Bimbo muore dopo 2 giorni di agonia. In ospedale nessun posto letto

Kayden Bancroft aveva soltanto venti mesi. E aspettava di essere operato per un’ernia, sorta a seguito di una caduta. Il bimbo però, nonostante i dolori lancinanti, è stato messo in lista d’attesa. I letti in ospedale non erano abbastanza e nel frattempo era stata data priorità ad vittima di incidente stradale, arrivata in quel momento al pronto soccorso. Così Kayden non ce l’ha fatta, ed è morto per arresto cardiaco. Il piccolo è stato sottoposto a quel punto a manovre di rianimazione, oltre che ad un intervento chirurgico. Ma dopo due giorni di agonia, si è spento a causa dei danni cerebrali scaturiti dalla mancanza di ossigenazione al cervello durante l’arresto cardiaco.

“Quanti altri bambini devono morire prima che la gestione ponga rimedio a queste problematiche?”, è la domanda di uno dei chirurghi dell’ospedale. Kayden, ad aprile dello scorso anno, era caduto sbattendo la testa su una bottiglia. Trasportato allo Stepping Hill di Stockport, era stato inserito in lista d’attesa per l’operazione alla quale sarebbe dovuto essere sottoposto. Ma la mancanza di posti letto in terapia intensiva ha fatto sì che Kayden, il giorno seguente, fosse trasferito nel reparto ordinario del Royal Hospital di Manchester. Ma anche qui la lista d’attesa era troppo lunga. Così l’operazione è stata ritardata più volte nel corso della settimana, finché il piccolo, come raccontato dai genitori, non si è sentito male ed è andato in arresto cardiaco. “Non si può arrivare in ospedale con un bambino e uscirne senza. Soprattutto quando in ospedale ti dicono che è un’operazione molto semplice. Volevo strangolare qualcuno quando ho saputo che mio figlio era morto”, ha dichiarato Shannon, diciannove anni, la madre del piccolo che in queste ore lotta per avere giustizia.

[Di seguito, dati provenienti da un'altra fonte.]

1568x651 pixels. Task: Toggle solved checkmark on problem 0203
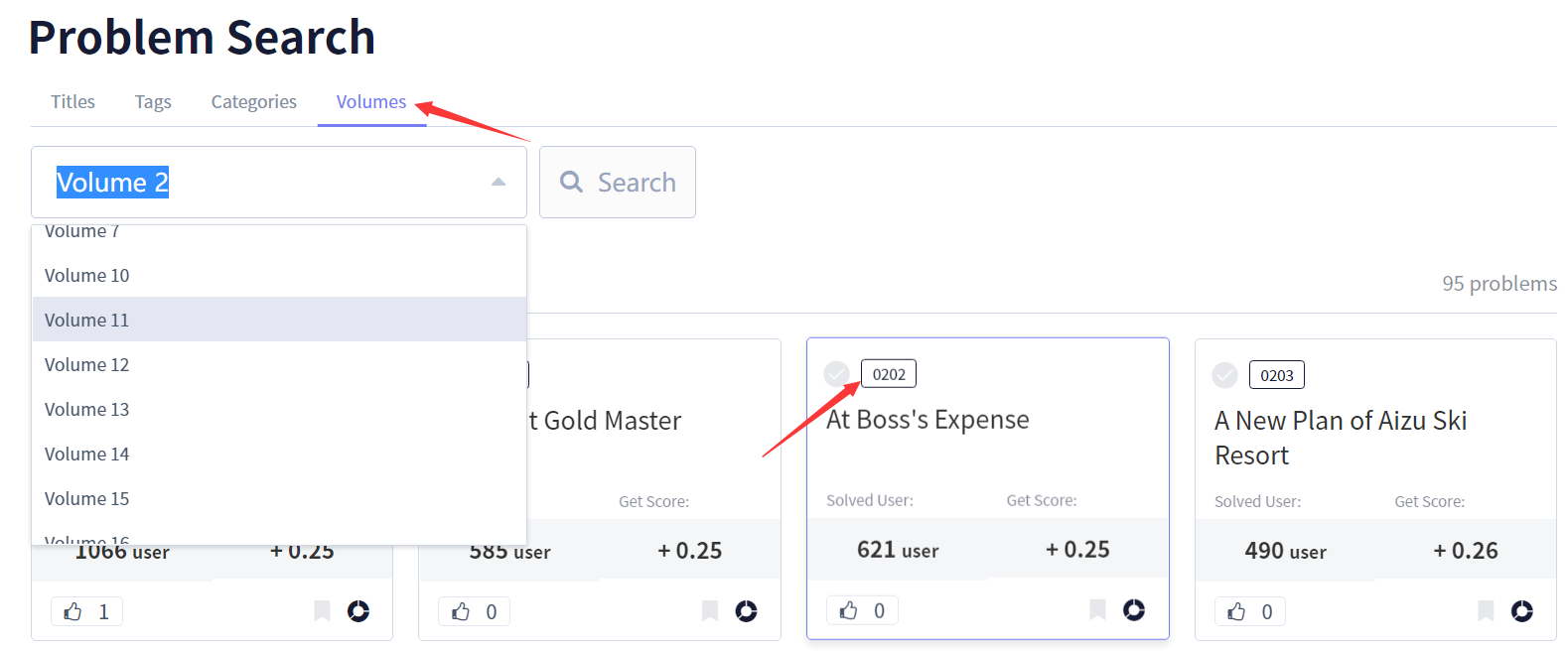pos(1224,375)
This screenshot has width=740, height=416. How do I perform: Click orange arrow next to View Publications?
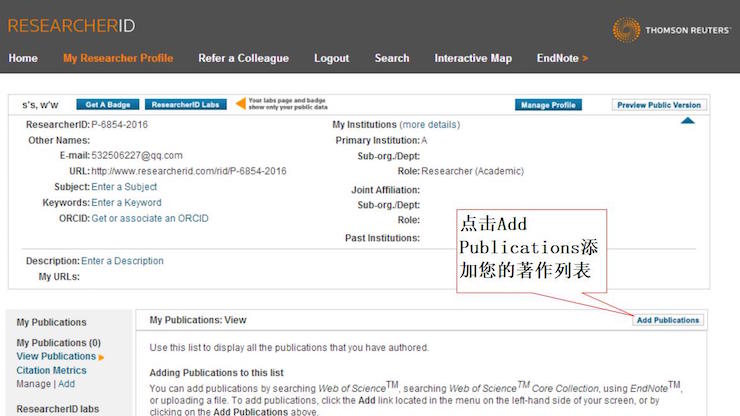tap(102, 357)
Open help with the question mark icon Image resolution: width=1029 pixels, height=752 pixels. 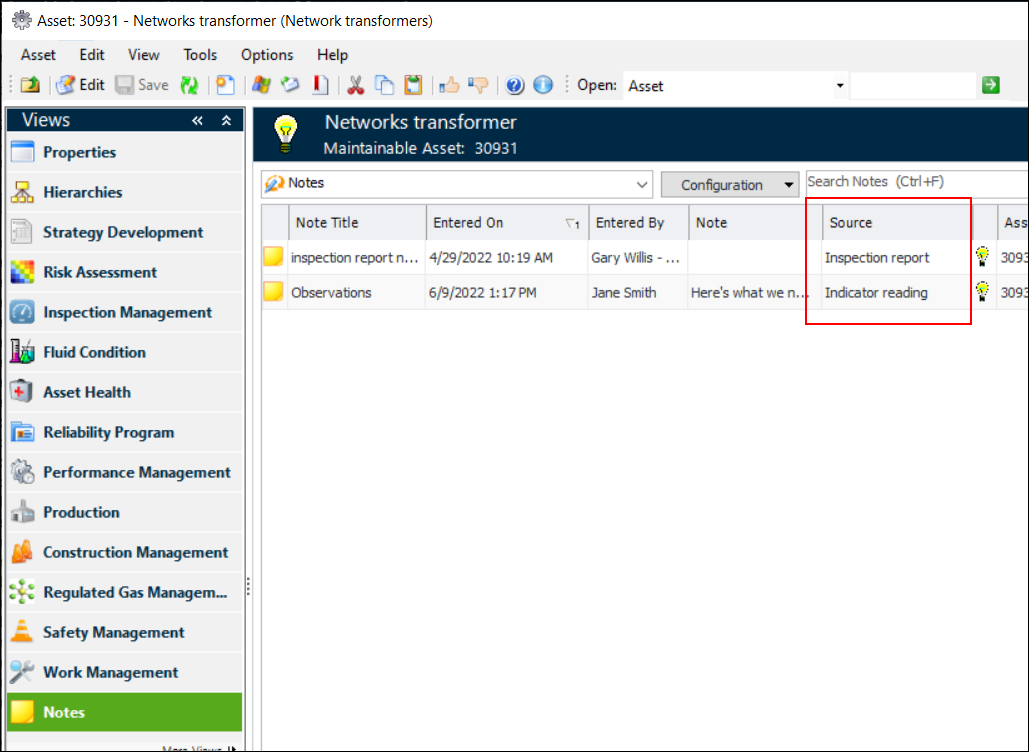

La causa della morte del bambino sarebbe stata proprio la mancanza di tempestività nel sottoporlo alle cure.

Alla stampa i medici dell’ospedale hanno affermato di aver messo in guardia più volte la gestione per carenza di sale operatorie di emergenza e di letti in terapia intensiva. Ma le loro richieste sono cadute nel vuoto. “La lista d’attesa in ospedale è cresciuta a dismisura nel corso degli ultimi anni. Ora abbiamo centinaia di bambini che hanno aspettato più di un anno per ottenere l’operazione di cui necessitavano”, hanno ammesso i chirurghi del Royal Hospital di Manchester.